Current status: prototype
Actively discover the primary coding languages of projects via deep introspection where necessary. First, Code Sleuth looks at known metadata such as codemeta.json to determine primary project languages. This approach scales to millions of projects.
Next, lightweight heuristics are considers such as presence of language-specific configuration files. It is thought that Makefiles might lend themselves to passive heuristics.
If metadata is not usable and lightweight heuristics are indeterminate, Code Sleuth enters deep introspection by configuring the project build system. Currently, deep introspection only occurs for CMake-based projects. The introspection method extends in a straightforward way to Meson in the future.
Introspection is not safe for the running computer, because executing build scripts can (over)write arbitrary files and Windows Registry. This script is meant to be run on "known safe" projects or as a cloud instance that is OK with the risk of running scripts from any project on the Internet.
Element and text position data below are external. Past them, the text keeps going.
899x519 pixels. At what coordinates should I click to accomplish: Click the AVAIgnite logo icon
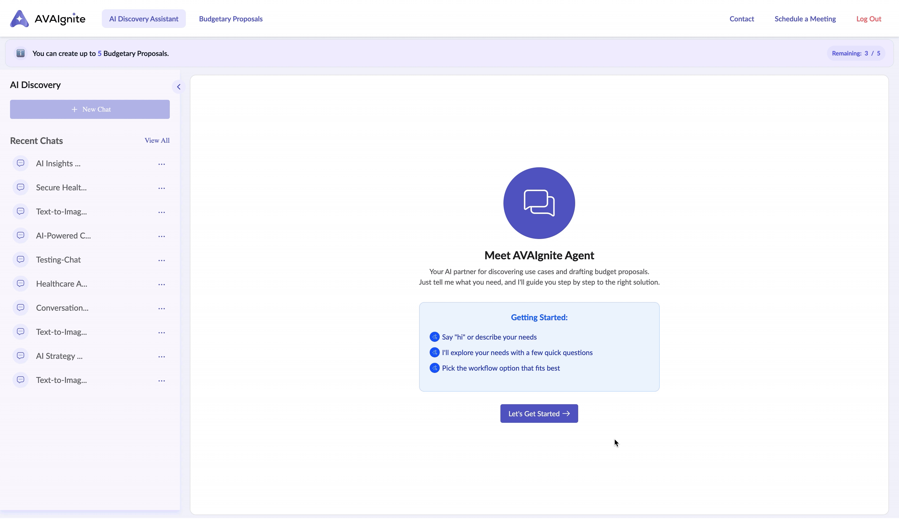(x=19, y=19)
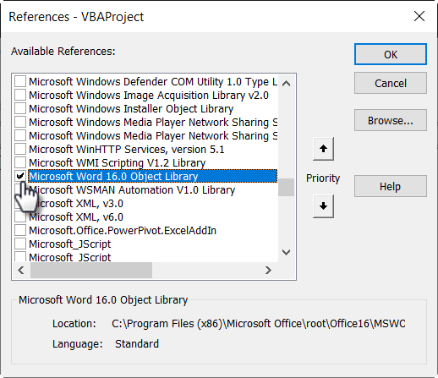Select Microsoft WSMAN Automation V1.0 Library entry
Screen dimensions: 438x378
coord(132,190)
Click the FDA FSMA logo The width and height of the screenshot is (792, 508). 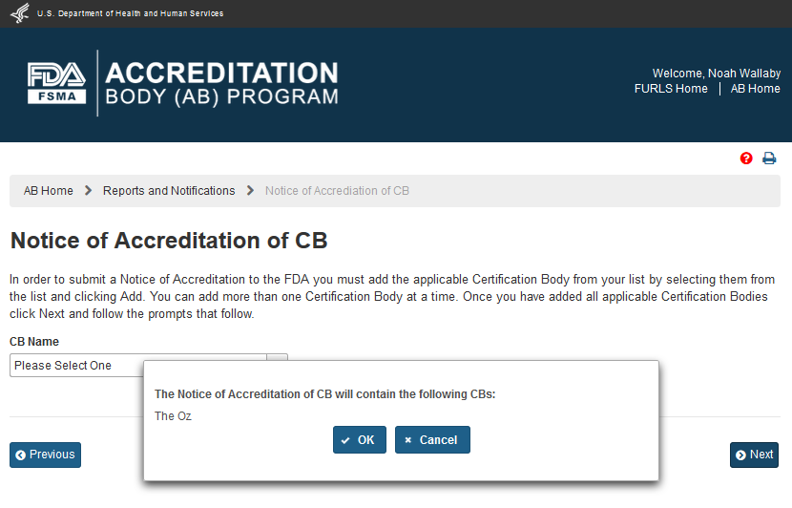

The purpose of the deep introspection method is to acquire language standard data on thousands of scientific computing projects, where a throwaway cloud image would be used for the scanning. The deep introspection would take place infrequently after the first project scan, and could take a minute or more of single-CPU time per project.
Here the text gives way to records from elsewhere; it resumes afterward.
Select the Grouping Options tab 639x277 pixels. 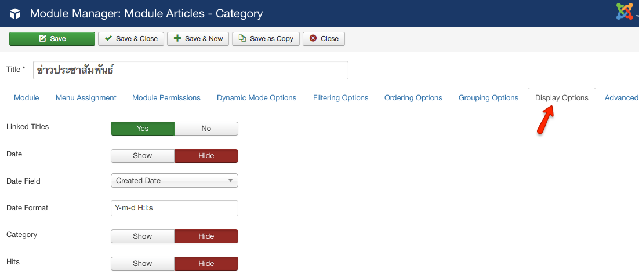pos(488,98)
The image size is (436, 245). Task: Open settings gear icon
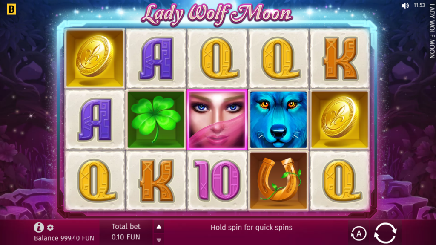[x=50, y=228]
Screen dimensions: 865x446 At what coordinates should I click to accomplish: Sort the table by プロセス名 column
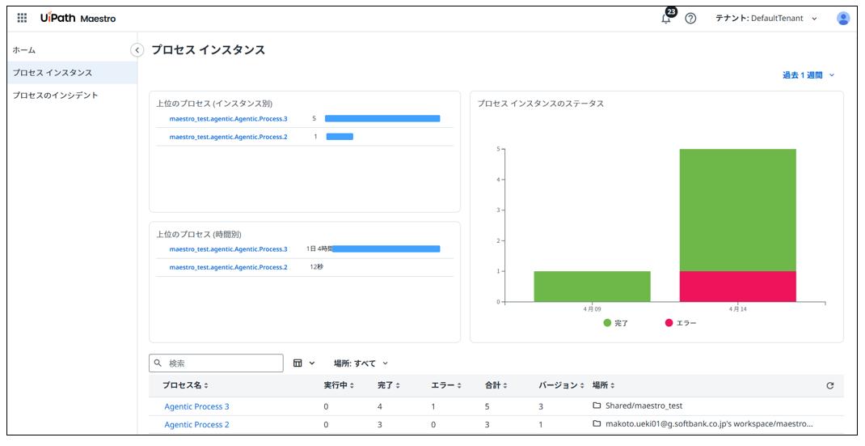(x=185, y=386)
We provide initial implementation of a tool code-sleuth that actively introspects projects, using a variety of heuristics and direct action. A key design factor of code-sleuth is to introspect languages using specific techniques such as invoking CMake or Meson to introspect the project developers intended languages. The goal is not to detect every language in a project, but instead to detect the primary languages of a project. Also, we desire to resolve the language standards required, for example:
- Python 2.6..2.7
- Python > 3.6
- C++14
- C11
- Fortran 2008
This detection will allow a user to know what compiler or environment is needed in automated fashion.